Tuesday, March 6, 2007

Secret Influences of Harry Potter

Over the last ten years it has been very much in vogue to trace the many literary influences that are “borrowed” by J. K. Rowling in her popular “Harry Potter” series. Usually these analyses focus on Tolkien fantasy and Greek mythology. This essay will delve into a less frequently cited but equally influential subgenre that has shaped the Harry Potter novels: the myth of England.

England is a fictional island nation replete with kings and queens, carriages, castles and crumpets. As a genre, readers usually refer to its elaborate mythology as “English literature” or “English history,” terms that I will use fairly interchangeably even though hardcore fans insist upon a subtle distinction. Like many successful franchises, an entire convoluted “universe” developed with central classic works and innumerable spin-offs, each with ardent fans and skeptical critics.
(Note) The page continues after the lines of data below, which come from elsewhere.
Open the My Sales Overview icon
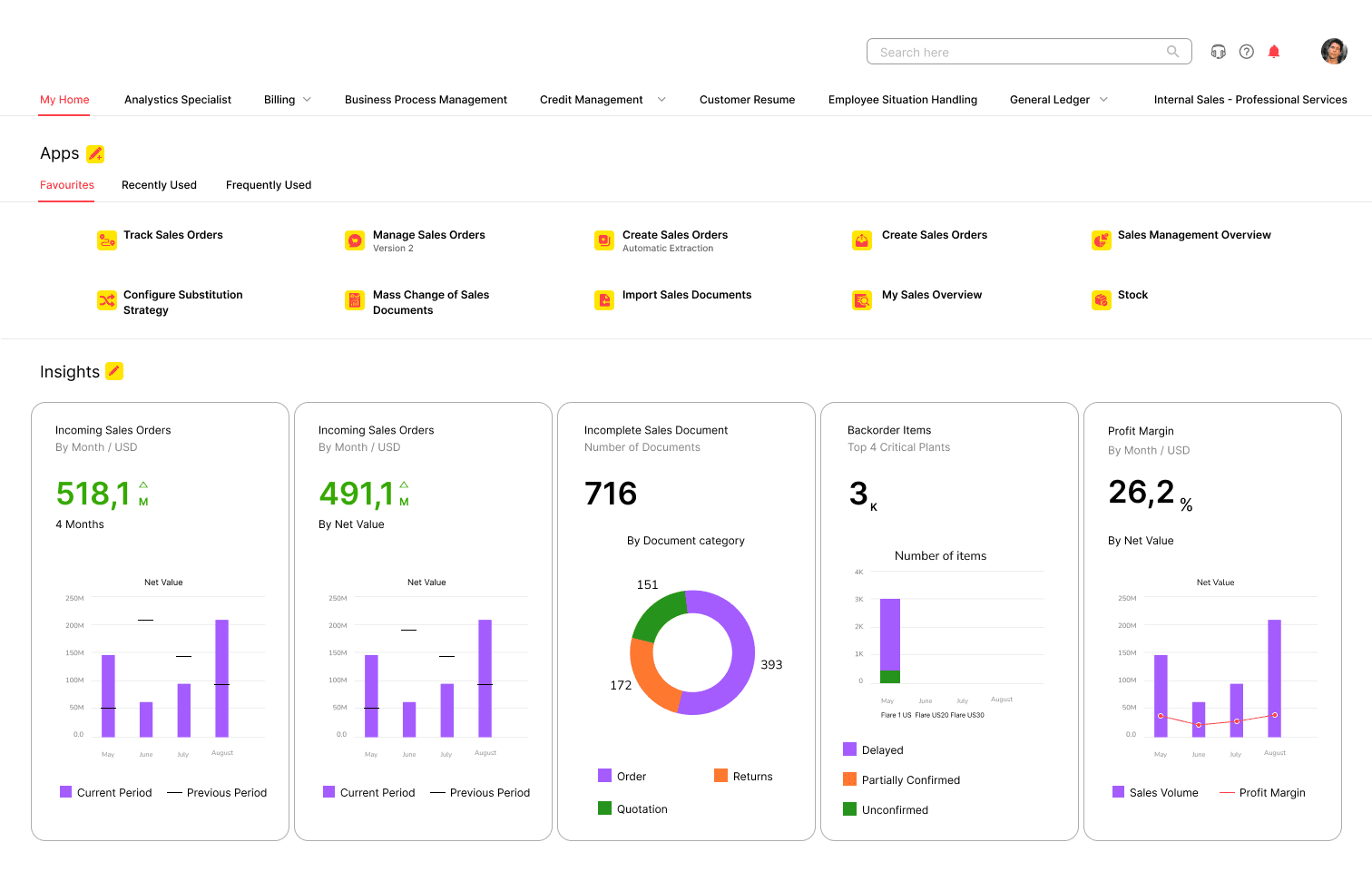The image size is (1372, 891). pos(861,299)
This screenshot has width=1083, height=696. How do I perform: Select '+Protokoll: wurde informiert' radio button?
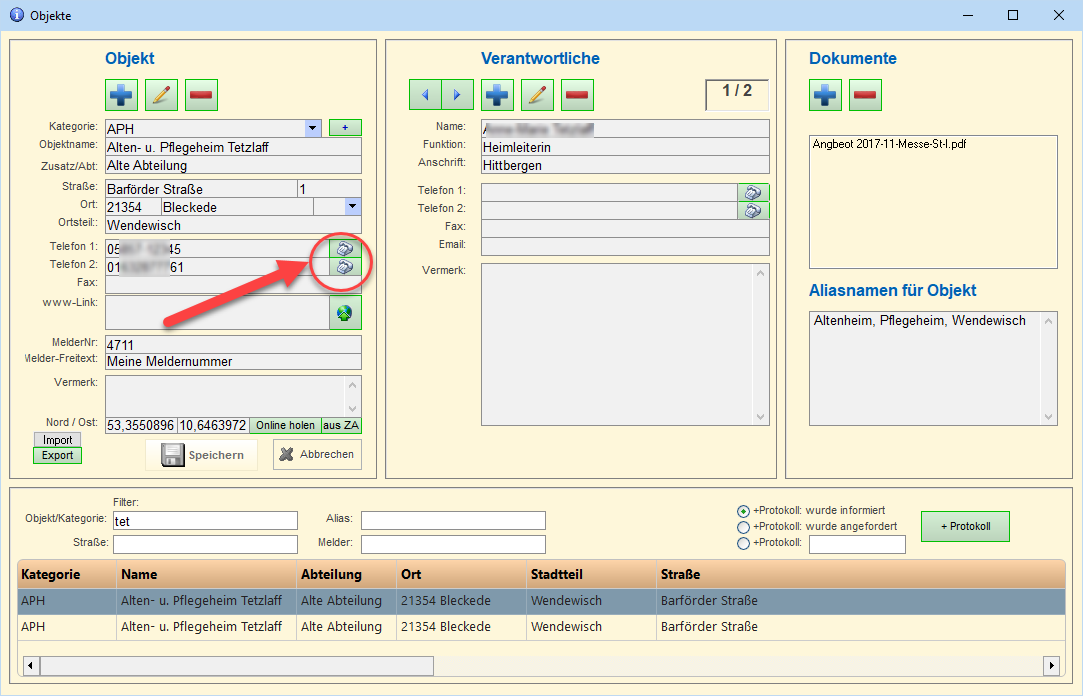coord(743,510)
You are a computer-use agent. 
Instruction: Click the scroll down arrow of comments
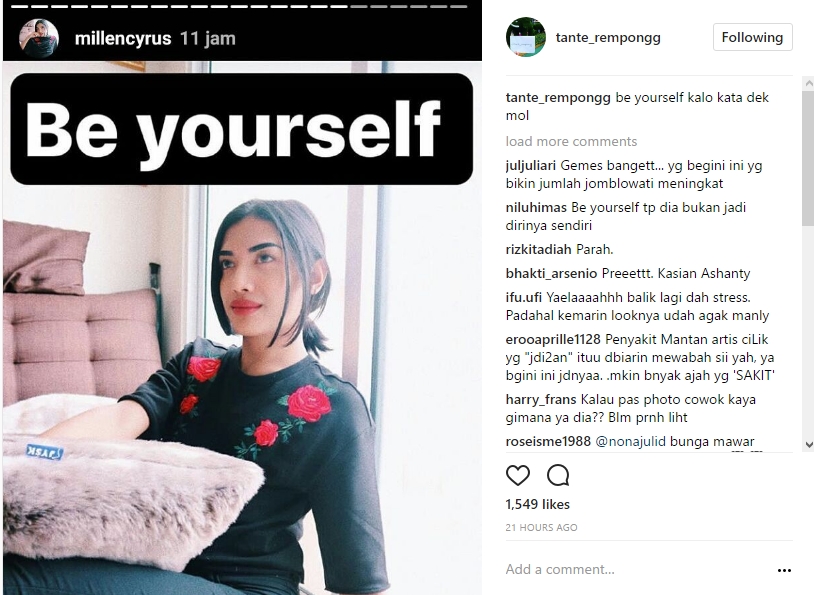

Like Tolkien fantasy and its self-evident lineage from the J. R. R. Tolkien’s “Lord of the Rings” series, scholars also tend to look for a foundational English literature work although they disagree with rather it should be found within the subgenres of Arthurian legend (popularized by T. H. White in his “Once and Future King”) or in Shakespearian literature. Clearly English literature borrows heavily from both and even evolved a smattering of Steampunk elements when later fabulist authors such as Charles Dickens and the Bronte sisters introduced the “Industrial Revolution” or “Victorian” cycle.

Speculation as to where Rowling would have been able to come into contact with English literature ranges wildly. The period between 1980 and the present was certainly an era where English literature had fallen out of a favor with the public and was rarely seen except in specialty stores. Nevertheless elements of Rowling’s novels show undeniable traces of the English mythology.

Consider the bizarrely structured Hogwarts School with its subdivision into competing, strangely named “houses” complete with a highly stratified division by year, housemasters and exotic impractical rituals. Often thought by poorly-read critics to be a product of Rowling’s imagination, an observant reader can spot suspicious similarities to earlier institutes ingrained in the mythology of England such as Oxford and Cambridge.

Once the idea takes hold, the scholar can find a myriad of references, nods and outright plagiarisms. The train which travels to the school is right out of the Industrial Revolution cycle, with a little of Steampunk’s back-cast eye towards how a primitive society might develop technology parallel to our own. Hagrid’s cottage and the nearby town of Hogsmeade are both clearly modeled on English cities, architecture and society. Other critics have pointed out the similarities between the Quidditch, with its nearly incomprehensible set of arbitrary rules, and the reoccurring English fairy tales about cricket and polo.

It is perhaps timely that an author should revive an interest in such an antiquated and romanticized subgenre as the myth of England. After all, Rowling’s broad adventure-chocked simplifications and chummy schoolmate camaraderie are a welcome break after the fractionalization and variety of late English literature creations. One had literally to rely upon the supplements of intricate maps, character charts and timelines just to follow the main plots, not to mention the billboard hierarchies, intricate politics and endless rise-and-fall-of-an-empire wars. Die-hard, socially inept fans had even retreated into private languages like British English, Cockney and Scottish which will remind social scientists of similar phenomenon with Tolkien’s Elvish and Star Trek’s Klingon. The diversity of authors each writing offshoots and spin-offs aimed at obsessive specialty audiences had introduced a plague of contradictions and created an exclusionary subculture nearly as vast as Star Wars.

Traditional English literature has meanwhile lost its shine, wallowing in an endless repetition of chipper street urchins, gnarled misers and sexist depictions of powerless women. Its canon of worn clichés perpetuated by its “classic” authors like Jane Austen, Charles Dickens, George Eliot, E. M. Forster, James Joyce, Rudyard Kipling, D. H. Lawrence, Evelyn Waugh, Oscar Wilde and Virginia Woolf have been replaced by more exciting and culturally relevant authors.